なにげなく生活していると、ふとなにかが目に止まるときがある。
それは往々にして、私が意識して目に触れないようにしていた、まぶしいあこがれ。
見なければ、傷つかずにすんだ。
パッと目に入った瞬間、心がキラキラして、ワクワクして、弾む。
いいな、綺麗だな、美しいな、かわいいな、私もこうありたいな。
最初はウキウキする。
だけど、段々と「いつか私はここに辿り着けるのだろうか」という気持ちになり、少しずつ落ち込みはじめる。
お金を出せば、大体のものは手に入る。
たとえばかわいいハンドプリントのハンカチ。
オシャレな器。
だけど私はこのままだと一生、作る側の人間にはならないんだろうな。
お金を出してあこがれを手に入れることはできるけど、あこがれを生み出す人物そのものではない。
それがひどくむなしい。
真似をしてなにか作ってはみるものの、あまり楽しくならない。
心がキラキラしない。ワクワクしない。
この現象はなんなんだろう?
どうして子供の頃のように、夢中になって絵を描くことができなくなってしまったんだろう。

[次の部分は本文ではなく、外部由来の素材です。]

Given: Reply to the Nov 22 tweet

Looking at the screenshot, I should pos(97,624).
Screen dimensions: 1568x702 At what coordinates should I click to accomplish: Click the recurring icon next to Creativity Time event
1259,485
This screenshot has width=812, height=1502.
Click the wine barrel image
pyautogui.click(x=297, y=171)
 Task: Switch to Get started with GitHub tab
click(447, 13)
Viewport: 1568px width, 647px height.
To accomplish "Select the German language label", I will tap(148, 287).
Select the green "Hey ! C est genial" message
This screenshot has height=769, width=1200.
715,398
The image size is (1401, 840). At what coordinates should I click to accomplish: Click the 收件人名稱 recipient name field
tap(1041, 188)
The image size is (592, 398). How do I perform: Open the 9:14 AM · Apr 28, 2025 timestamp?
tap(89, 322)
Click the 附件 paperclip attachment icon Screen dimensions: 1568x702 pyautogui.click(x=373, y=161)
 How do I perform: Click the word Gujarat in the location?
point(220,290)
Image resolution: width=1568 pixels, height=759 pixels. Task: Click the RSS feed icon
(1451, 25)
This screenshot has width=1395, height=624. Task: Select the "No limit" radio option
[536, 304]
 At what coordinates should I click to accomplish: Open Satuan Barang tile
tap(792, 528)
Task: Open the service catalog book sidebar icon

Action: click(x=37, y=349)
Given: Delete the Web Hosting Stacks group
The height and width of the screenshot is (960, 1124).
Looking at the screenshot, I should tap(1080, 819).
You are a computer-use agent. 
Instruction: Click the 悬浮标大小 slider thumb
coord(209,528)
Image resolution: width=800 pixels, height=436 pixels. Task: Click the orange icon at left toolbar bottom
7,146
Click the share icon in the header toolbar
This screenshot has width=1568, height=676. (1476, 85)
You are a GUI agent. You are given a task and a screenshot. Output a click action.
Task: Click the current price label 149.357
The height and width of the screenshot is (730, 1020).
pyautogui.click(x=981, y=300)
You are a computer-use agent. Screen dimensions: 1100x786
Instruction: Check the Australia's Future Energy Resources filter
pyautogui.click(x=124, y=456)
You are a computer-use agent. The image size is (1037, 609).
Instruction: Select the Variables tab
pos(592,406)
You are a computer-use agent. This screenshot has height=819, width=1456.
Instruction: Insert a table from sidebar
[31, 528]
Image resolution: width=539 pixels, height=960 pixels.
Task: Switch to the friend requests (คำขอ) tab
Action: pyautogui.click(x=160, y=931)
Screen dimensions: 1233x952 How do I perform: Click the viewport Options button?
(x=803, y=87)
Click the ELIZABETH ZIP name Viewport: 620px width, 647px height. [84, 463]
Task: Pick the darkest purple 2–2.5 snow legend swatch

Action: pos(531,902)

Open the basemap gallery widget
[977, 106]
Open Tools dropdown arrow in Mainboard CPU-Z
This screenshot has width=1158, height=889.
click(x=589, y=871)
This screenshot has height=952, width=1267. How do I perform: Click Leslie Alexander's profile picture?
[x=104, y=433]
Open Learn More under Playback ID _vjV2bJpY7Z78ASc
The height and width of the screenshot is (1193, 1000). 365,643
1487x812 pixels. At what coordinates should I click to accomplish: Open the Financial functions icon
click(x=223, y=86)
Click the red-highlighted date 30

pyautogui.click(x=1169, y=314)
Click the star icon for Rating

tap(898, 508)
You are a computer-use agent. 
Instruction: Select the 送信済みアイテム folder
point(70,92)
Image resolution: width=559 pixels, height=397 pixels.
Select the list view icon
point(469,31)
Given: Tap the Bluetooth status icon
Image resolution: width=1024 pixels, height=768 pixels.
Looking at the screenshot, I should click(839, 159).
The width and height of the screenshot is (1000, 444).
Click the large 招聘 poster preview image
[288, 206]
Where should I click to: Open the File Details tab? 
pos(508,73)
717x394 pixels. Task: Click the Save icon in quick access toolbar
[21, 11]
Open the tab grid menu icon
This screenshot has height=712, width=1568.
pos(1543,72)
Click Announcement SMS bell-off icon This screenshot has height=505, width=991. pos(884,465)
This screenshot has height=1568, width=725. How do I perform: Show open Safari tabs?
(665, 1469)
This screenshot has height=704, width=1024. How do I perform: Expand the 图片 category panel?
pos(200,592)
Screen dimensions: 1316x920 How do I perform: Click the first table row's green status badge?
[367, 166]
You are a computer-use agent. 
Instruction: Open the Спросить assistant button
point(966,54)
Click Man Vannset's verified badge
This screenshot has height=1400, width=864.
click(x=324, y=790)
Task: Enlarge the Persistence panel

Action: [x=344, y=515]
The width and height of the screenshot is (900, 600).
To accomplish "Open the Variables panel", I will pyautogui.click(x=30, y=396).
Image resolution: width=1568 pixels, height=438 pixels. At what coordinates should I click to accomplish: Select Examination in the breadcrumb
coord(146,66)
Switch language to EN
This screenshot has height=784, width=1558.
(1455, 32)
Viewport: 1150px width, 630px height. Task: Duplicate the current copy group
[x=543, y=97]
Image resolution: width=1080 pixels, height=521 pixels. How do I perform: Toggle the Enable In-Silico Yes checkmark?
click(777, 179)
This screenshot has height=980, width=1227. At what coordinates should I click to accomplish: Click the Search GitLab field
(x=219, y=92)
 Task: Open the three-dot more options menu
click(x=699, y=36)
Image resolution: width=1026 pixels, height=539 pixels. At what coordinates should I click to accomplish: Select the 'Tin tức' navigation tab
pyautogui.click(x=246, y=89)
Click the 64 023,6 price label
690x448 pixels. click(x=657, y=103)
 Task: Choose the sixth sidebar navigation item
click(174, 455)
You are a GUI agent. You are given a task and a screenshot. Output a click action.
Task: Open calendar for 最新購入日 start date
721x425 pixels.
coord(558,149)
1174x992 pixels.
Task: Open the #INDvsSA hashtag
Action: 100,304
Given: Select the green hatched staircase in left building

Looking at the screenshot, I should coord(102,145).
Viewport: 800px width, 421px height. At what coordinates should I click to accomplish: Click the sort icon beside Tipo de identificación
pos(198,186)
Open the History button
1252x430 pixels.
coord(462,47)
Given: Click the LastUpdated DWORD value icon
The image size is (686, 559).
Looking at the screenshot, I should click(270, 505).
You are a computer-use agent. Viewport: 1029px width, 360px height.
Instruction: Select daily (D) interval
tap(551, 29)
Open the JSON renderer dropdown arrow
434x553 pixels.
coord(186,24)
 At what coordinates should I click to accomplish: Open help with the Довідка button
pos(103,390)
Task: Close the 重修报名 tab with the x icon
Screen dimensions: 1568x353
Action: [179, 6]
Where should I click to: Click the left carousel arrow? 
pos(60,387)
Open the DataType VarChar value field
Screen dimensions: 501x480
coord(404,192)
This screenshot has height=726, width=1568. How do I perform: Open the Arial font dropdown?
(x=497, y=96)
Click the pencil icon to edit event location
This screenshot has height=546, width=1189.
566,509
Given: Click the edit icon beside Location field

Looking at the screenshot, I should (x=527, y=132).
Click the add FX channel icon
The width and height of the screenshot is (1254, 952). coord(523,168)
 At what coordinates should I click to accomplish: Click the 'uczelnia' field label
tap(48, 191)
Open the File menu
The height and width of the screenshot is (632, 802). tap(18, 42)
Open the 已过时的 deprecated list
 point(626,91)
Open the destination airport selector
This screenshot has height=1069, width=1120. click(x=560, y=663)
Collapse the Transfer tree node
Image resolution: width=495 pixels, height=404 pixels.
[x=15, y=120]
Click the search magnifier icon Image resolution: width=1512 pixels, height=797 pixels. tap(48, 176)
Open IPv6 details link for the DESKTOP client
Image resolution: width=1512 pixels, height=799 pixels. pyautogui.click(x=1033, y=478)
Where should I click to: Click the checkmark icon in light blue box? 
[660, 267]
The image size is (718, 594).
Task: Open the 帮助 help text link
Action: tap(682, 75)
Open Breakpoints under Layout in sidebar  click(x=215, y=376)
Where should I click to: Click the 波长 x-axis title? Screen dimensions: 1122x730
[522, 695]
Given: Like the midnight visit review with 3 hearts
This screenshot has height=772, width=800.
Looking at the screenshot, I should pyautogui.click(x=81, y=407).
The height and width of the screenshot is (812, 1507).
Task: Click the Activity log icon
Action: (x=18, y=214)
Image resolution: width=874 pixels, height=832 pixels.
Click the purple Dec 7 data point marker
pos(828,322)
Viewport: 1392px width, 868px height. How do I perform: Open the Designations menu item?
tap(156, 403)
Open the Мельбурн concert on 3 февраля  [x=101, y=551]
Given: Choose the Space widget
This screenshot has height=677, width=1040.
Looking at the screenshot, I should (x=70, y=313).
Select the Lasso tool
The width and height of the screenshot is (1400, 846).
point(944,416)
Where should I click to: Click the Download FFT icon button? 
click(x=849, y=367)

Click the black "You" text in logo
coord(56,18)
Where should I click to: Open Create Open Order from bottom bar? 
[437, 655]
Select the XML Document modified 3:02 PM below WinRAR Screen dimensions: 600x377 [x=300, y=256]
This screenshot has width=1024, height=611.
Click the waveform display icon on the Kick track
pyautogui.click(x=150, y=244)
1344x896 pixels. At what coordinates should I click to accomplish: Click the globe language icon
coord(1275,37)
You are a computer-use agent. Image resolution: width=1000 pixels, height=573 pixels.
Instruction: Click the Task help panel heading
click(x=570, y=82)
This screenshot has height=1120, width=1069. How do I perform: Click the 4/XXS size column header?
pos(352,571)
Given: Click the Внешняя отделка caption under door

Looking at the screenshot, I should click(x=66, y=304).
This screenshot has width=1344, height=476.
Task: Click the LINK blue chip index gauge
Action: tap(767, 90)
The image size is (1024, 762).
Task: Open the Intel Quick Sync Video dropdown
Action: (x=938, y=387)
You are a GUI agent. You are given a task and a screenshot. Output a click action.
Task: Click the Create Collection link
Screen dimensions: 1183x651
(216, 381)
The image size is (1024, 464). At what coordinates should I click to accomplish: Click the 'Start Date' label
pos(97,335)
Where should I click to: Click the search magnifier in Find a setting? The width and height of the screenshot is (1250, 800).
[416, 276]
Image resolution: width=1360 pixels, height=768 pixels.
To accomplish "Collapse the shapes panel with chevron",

今でも定期的絵を描いたり、歌ったり、服を作ったりはするようにしているけど、もうあまり楽しくない。
いつになったら元に戻れるんだろう。
たくさん本も読んだけど、わからない。
毎日そのことについて考えると、そのたびに傷ついて生きていられないので、あまり考えないようにしている。
物語を読むことから始めようか…。
最近は小説を読むようにしている。
空想するのは楽しい。
文字だけの情報から情景をイメージする。
「小さな個展に展示された真っ白な絵」?こんな感じかな。
主人公はこんな見た目かな?絵に描いてみる。
すこしずつ、すこしずつ。
空想のリハビリ。
スマホが近くにあると気になるので、別の部屋に置いてみる。
部屋が散らかっているのも気が散るので、片付ける。
そういえばそもそも、私はどんな人にあこがれていて、どんな人物像になりたいんだっけ?
紙に書き起こしてみる。
いつか会ってみたい人、お話ししてみたい人、行ってみたいお店、場所。
挑戦してみたいこと、気になってること。
どれか実現できそうかな?
小さい夢から叶えてみようか。
すこしずつ、すこしずつ。
太陽に焦がれて身を焼かれる。
まぶしいものは直接浴びると体に有害だけど、すこしずつ体を慣らしていけば、いつか近くに行けるかも。
あこがれに蓋をするなんてもったいない!
傷つくのが怖いなら、チラ見、チラ見ですこしずつ慣れていこう。
(そもそも傷つくのは、自分と比較してしまうから。
そんなに努力していない私が、その人たちと同じステージに立ててると思ってしまっているのはおこがましい)
蓋をしたまま、目の前にある「インスタント快楽(お手軽に手に入る快楽)」でごまかし続ける毎日よりは、半泣きでも、前に進んでる実感を得られる方がいいな。
気がつくと、星の王子さまの嫌う「ネクタイの自慢を楽しそうにする大人」になってるので気をつけないとな、と思う。
ヘビが飲み込んだものが帽子かゾウか、想像する方が楽しいんだったかな。
別にそれでもいいんだけど。
現実的な人や、ネクタイの自慢をするのがとっても楽しい人は全然それでいいと思う。
それがいいこと、悪いこと、とかそういう話ではなく、単純に私の好みのお話。
やっぱりキラキラするもの、ワクワクすることは大好きなので、忘れないようにしたい。
すこしずつ、前にすすんでいればいいなあと思います。